Mr. Howard further testified that the witnesses whose names appeared in the complaint would testify to certain matters which had been learned by them in *493 their investigation; that they were placed there because it was customary to do so; that before signing the complaint, he had gone over certain photostats of checks of the defendant which were in his possession and which had been given to him by the agents, and were a part of the files in his office; that he did not have the "investigating file" in his possession.
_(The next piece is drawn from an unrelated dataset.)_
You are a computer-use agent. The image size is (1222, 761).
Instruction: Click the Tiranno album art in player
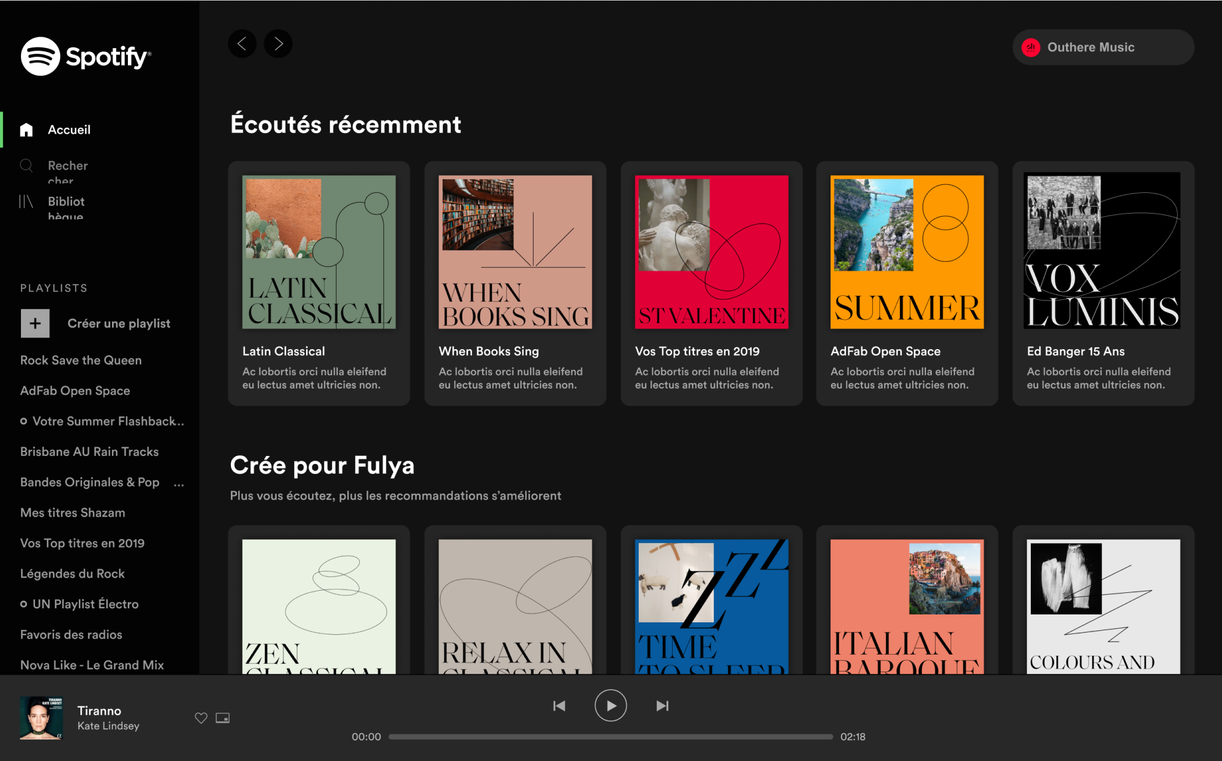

The law is not clear as to just what personal knowledge may be necessary in order to enable the District Attorney to sign a complaint. A reading of the transcript indicates to me that Mr. Howard had no personal knowledge of the matters contained in the complaint; that the information he had was based upon hearsay obtained from the revenue agents who had made the investigation. It is true he discussed the general subject-matter of the complaint with the defendant and more specifically with respect to a $15,000 item which is not the basis of the complaint. He has no recollection, except in a general way, that there were items received and not accounted for. This of itself would not justify the signing of a complaint, unless such items clearly represented income.
It was agreed that Section 3045, supra, authorizing the District Attorney or the Assistant District Attorney or others to sign complaints does not alter the situation that whoever signs the complaint must have the knowledge required by the law to enable them to do so. The defendant had the right to inquire at the hearing concerning Howard's knowledge. U. S. v. Walker, 2 Cir., 1952, 197 F.2d 287. It was also agreed between the parties in oral argument before the court, that the defendant did not waive any of his rights by his appearance before the Commissioner.
It is my conclusion that the United States District Attorney did not have the personal knowledge required to sign the complaint; that it did not justify the issuance of the warrant, and that the statute of limitations was not tolled by the filing of said complaint; that the statute of limitations had run before the return of the indictment by the grand jury.
Therefore, the motion to dismiss the first count thereof is hereby sustained.